(Data for analysis begins)

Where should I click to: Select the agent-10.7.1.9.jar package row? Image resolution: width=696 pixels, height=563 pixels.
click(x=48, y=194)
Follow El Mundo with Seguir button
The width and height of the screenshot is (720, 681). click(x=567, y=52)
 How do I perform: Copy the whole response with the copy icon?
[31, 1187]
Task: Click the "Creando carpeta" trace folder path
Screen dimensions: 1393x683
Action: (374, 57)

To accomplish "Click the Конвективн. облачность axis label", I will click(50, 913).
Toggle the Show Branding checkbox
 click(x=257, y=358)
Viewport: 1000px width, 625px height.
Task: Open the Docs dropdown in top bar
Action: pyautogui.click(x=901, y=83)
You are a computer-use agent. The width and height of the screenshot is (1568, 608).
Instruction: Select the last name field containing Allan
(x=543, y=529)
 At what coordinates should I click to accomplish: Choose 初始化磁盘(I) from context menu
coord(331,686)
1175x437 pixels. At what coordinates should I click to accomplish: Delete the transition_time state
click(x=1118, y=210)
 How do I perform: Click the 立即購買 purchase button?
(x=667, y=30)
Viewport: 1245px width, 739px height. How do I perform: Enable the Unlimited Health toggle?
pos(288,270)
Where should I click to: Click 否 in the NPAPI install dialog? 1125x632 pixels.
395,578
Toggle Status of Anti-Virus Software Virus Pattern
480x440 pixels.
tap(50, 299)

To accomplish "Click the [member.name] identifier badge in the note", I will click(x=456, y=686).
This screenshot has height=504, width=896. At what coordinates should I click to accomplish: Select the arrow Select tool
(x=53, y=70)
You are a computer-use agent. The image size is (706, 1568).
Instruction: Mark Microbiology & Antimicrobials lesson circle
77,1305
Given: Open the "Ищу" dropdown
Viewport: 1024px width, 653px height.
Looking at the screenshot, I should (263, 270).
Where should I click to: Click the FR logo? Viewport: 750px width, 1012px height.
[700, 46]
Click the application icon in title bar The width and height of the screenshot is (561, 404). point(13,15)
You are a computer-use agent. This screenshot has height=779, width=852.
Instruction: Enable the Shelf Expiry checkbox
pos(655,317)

(Data for analysis ends)

In the listing above, locate the line containing "Instruction: Select the" and the line containing "Click the application". Extract those two lines and every line between them, exactly as written, and only those.

Instruction: Select the last name field containing Allan
(x=543, y=529)
 At what coordinates should I click to accomplish: Choose 初始化磁盘(I) from context menu
coord(331,686)
1175x437 pixels. At what coordinates should I click to accomplish: Delete the transition_time state
click(x=1118, y=210)
 How do I perform: Click the 立即購買 purchase button?
(x=667, y=30)
Viewport: 1245px width, 739px height. How do I perform: Enable the Unlimited Health toggle?
pos(288,270)
Where should I click to: Click 否 in the NPAPI install dialog? 1125x632 pixels.
395,578
Toggle Status of Anti-Virus Software Virus Pattern
480x440 pixels.
tap(50, 299)

To accomplish "Click the [member.name] identifier badge in the note", I will click(x=456, y=686).
This screenshot has height=504, width=896. At what coordinates should I click to accomplish: Select the arrow Select tool
(x=53, y=70)
You are a computer-use agent. The image size is (706, 1568).
Instruction: Mark Microbiology & Antimicrobials lesson circle
77,1305
Given: Open the "Ищу" dropdown
Viewport: 1024px width, 653px height.
Looking at the screenshot, I should (263, 270).
Where should I click to: Click the FR logo? Viewport: 750px width, 1012px height.
[700, 46]
Click the application icon in title bar The width and height of the screenshot is (561, 404). point(13,15)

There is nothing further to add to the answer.